“That the generations to come might know, and the children yet unborn; that they in their turn might tell it to their children.” Psalm 78:6
As we were packing up our former residence several years ago to move to our current one, we discovered a few treasures that had long gone unnoticed. One was an old King James Bible that had belonged to my great-grandfather. At first I didn’t know what to do with it, but neither did I want to discard it. Dusty from sitting on a high bookshelf, its old leather binding cracked from age, but examining it I noticed pages that were tattered and worn from usage more than age. From a handwritten inscription I learned that it had been a Christmas gift to him from my grandmother and great-aunt in 1911.
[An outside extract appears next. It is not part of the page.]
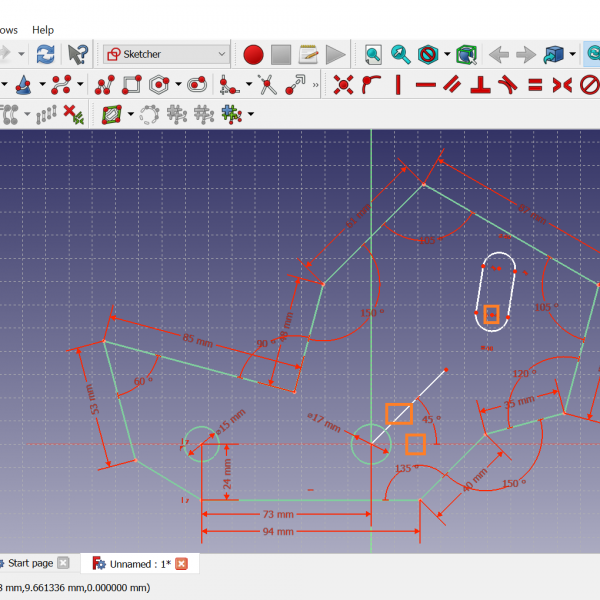This screenshot has height=600, width=600.
Task: Click the red Record macro button
Action: (253, 54)
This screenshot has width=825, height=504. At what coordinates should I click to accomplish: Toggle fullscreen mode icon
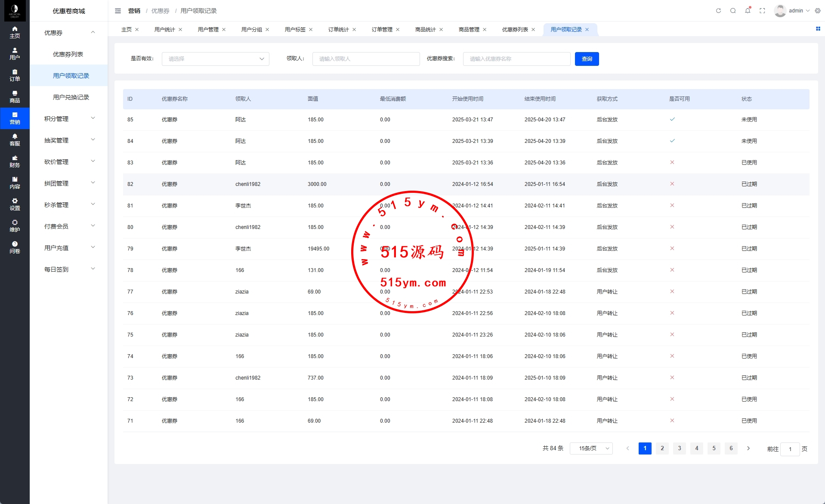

My great-grandfather, Robert Boyle, died in 1924 long before I was born, so I never knew him nor a great deal about him. What I do know is that he was an Irish immigrant, moving his young family to the U.S. in 1889 where he established a sheep ranch in northern Texas. His grandchildren called him Grandpa, a touching coincidence since that is what my grandkids call me. In his younger days he had studied theology at the University of Edinburgh in preparation for ministry in the Presbyterian Church, but never pursued that profession. Yet, it does speak to his regular reading of scripture.
I do not know a lot of other details about his life other than these, except that I realized something I had never considered before when I discovered his old King James Bible. What my great-grandfather had done, unknowingly perhaps, was to leave a great legacy to his successors; for in reading the notes he scribbled in the margins and the verses that were dog-eared it is obvious he was a man of great character, high moral values, a student of scripture and a man of God. Now here it is a hundred years later, and he is still making a difference in people’s lives – namely mine. What a legacy!
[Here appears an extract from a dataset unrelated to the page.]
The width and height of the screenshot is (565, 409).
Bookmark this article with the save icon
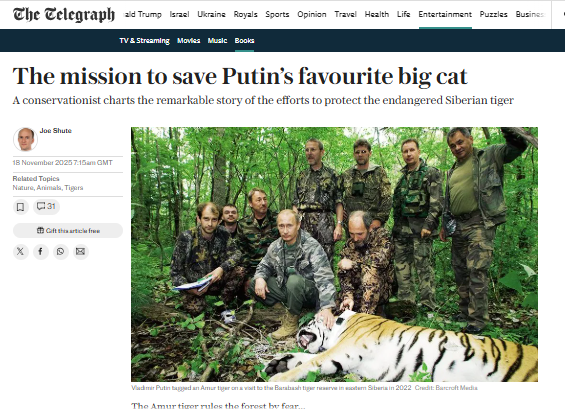21,207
How much, I wonder, do we consider our own legacies, the ones that really matter? Grandpa Boyle’s old Bible made me pause and give some thought to that. Will I leave that kind of inspired legacy that will endure a hundred years or more? I need to be thinking about that so “. . . the generations to come might know, and the children yet unborn . . .” As a reminder we have given his old Bible a prominent place in our home today where it lays open to that very scripture, Psalm 78.